Oxidation-Based Sample Preparation of Nuclear Graphite for Transmission Electron Microscopy
Graphite will be used as a moderator and structural material in the next-generation (Gen IV) nuclear reactors. Graphite undergoes drastic structural and microstructural changes under irradiation which negatively affects the in-service lifetime, so it’s important to develop a complete understanding of irradiation-induced structural changes. Transmission electron microscopy (TEM) is a powerful tool with which to both create and monitor damage processes in real-time. Sample preparation for TEM usually involves argon-ion milling which itself introduces damage into the graphite specimen. To ensure that the starting TEM specimens are defect-free, an oxidation-based technique is being developed in which specimens undergo an initial mechanical thinning via dimpling and are then oxidized in a controlled environment to create electron-transparent TEM specimens.

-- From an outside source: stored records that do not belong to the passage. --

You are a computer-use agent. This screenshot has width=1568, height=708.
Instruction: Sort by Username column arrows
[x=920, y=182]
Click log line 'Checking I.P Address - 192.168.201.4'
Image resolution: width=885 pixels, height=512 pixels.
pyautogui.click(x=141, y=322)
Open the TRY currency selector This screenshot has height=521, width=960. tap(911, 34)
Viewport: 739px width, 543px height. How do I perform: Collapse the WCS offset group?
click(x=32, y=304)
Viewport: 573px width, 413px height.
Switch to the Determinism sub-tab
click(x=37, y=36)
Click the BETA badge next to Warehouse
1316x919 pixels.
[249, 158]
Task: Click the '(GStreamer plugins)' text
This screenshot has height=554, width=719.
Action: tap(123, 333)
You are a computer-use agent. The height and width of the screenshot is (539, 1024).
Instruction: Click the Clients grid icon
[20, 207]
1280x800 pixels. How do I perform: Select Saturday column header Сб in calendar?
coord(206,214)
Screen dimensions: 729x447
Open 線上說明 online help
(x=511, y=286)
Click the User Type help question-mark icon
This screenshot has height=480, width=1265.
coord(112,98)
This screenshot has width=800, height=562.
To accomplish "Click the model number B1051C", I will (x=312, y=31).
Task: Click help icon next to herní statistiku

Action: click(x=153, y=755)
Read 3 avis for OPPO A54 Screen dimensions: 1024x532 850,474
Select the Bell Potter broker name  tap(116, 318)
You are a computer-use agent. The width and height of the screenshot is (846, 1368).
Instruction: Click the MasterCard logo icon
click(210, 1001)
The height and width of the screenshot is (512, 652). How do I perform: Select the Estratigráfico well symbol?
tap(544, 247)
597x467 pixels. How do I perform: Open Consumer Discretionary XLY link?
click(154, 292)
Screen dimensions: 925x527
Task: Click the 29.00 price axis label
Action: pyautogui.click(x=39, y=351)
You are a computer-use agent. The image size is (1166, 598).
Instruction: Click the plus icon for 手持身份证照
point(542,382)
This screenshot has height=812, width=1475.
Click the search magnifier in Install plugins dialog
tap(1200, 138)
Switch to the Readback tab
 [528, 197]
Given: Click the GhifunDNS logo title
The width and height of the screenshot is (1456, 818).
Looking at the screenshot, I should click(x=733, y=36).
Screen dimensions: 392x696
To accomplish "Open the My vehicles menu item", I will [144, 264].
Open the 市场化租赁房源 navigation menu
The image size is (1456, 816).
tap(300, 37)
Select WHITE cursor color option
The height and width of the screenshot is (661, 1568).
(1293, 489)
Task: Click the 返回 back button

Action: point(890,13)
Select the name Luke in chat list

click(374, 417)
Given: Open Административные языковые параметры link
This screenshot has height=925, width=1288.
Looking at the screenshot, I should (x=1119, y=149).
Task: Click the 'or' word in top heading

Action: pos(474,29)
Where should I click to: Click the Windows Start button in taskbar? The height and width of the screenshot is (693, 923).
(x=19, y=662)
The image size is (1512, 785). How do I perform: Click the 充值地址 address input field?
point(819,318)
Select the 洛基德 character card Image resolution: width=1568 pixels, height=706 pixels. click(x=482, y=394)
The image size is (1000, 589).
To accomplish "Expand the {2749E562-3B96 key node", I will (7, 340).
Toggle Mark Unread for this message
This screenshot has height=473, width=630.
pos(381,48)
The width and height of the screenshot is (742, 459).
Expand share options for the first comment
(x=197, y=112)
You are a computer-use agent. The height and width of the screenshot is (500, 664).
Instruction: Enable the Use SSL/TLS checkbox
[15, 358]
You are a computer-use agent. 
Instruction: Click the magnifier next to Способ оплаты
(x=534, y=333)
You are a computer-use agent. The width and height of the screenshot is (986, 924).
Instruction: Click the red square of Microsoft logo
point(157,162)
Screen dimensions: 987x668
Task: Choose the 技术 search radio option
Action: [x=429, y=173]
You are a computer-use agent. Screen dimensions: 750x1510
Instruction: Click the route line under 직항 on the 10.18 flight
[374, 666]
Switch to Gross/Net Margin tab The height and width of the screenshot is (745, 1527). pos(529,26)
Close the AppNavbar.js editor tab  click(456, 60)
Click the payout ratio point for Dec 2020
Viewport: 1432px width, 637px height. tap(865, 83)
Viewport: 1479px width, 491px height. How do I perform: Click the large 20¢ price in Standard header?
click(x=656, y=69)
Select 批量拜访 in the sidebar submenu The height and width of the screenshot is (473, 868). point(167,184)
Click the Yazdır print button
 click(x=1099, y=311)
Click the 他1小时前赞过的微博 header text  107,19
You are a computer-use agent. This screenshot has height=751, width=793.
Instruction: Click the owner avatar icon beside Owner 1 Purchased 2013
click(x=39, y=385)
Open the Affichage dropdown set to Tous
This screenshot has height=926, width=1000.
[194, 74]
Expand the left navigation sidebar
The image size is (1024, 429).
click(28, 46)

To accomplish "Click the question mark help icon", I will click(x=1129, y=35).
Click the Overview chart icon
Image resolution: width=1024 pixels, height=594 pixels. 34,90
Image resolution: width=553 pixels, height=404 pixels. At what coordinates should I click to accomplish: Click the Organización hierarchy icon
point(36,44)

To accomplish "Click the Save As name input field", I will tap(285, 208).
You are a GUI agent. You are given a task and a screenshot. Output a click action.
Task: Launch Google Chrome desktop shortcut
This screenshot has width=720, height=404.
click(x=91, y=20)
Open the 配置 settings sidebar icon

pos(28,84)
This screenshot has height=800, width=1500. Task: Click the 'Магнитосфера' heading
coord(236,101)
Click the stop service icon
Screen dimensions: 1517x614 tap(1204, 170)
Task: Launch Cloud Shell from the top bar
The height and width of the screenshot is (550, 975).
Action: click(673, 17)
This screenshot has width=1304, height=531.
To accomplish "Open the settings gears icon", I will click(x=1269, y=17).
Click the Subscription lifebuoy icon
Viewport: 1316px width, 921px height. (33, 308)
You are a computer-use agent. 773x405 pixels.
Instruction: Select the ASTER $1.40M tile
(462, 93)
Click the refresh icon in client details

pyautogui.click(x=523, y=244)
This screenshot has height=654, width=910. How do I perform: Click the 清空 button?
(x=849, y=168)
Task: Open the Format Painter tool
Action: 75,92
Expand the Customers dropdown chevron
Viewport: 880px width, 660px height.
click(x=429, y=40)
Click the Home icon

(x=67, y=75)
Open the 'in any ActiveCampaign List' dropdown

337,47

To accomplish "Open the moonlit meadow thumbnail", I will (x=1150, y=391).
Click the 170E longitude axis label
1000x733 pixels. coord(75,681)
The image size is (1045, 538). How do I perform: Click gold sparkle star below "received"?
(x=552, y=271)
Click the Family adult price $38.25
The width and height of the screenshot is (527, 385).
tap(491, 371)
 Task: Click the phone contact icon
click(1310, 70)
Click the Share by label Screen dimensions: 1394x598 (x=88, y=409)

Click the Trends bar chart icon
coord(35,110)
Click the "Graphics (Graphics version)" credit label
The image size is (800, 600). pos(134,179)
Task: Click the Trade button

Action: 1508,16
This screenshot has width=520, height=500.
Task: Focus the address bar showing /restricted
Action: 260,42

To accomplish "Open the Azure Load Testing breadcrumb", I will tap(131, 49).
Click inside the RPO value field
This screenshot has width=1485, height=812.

In this work, TEM specimens of both NBG-18 and IG-110 grades of nuclear graphite have been prepared. Samples oxidized at around 630 to 640° for 18 to 24 minutes resulted in electron transparent specimens.
Shin, Wontak, "Oxidation-Based Sample Preparation of Nuclear Graphite for Transmission Electron Microscopy" (2017). 2017 Undergraduate Research and Scholarship Conference.